Jeff pointed me into position. "There," he said. "On three. I'm not going to lift - I'm going to lever. When I do, pull your grandfather away." He looked at me, and I saw behind the boyish jokes and flirtations, the eyes of a man.
I nodded at him and took my designated spot a few feet away.
"Chuck," Jeff said, "we're going to lift this thing off you. I can't guarantee it won't hurt, but you know how this goes."
"I know how this goes," my grandfather agreed, wincing as he prepared himself.
I squatted again, this time reaching under my grandfather's armpits, ready to move him when the weight was lifted.
Jeff rolled his shoulders, moved to the end of the beam, and braced himself against it, one knee forward, the other leg extended back. He blew out three quick breaths in succession.
"One . . . two . . . three!" he said. He pushed the top of the beam upward, levering it just enough to lift the weight from my grandfather's abdomen.

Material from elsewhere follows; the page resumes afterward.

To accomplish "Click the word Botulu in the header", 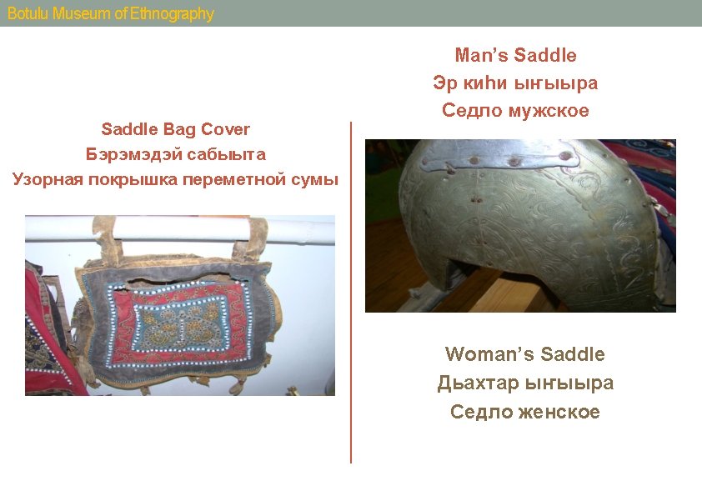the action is point(28,13).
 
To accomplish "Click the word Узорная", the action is point(48,179).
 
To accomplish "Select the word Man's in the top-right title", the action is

I dragged him away, his feet clearing the beam's path just as Jeff let it drop again.
My grandfather blinked. "That did hurt," he said.
And then his eyes closed, sending my heart racing again. "Jeff, we have to get him out of here," I said, but the last of my sentence was muted by a crash above us that sent a bevy of sparks over us . . . and covered the gap we'd used to get into the basement with flaming drywall.
"On it," Jeff said. He scooped my grandfather up and headed toward the back of the basement.
"Where are you going?"
"Back bedroom. Emergency window."
I hadn't even remembered there was a bedroom back there, much less a window.
"Right behind you," I said, listening for his footsteps in front of me, as I certainly couldn't see anything. I covered my mouth with a hand, smoke from the fire upstairs beginning to funnel down through the cracks in the ceiling.
Jeff moved swiftly through the serpentine basement hallway, around corners and into a small back room where, I now remembered, my grandmother had kept our Christmas presents before they were wrapped. My sister and I had dug through the closet on occasion, trying to figure out which one of us got the Lite Brite and the doll that wet itself.
But those presents were long gone. Instead, we fixed our sights on the small window that was about to become our escape route.
"Open it," Jeff directed, and I pulled a stool over to the window and unlatched the window frames, which opened into a window well.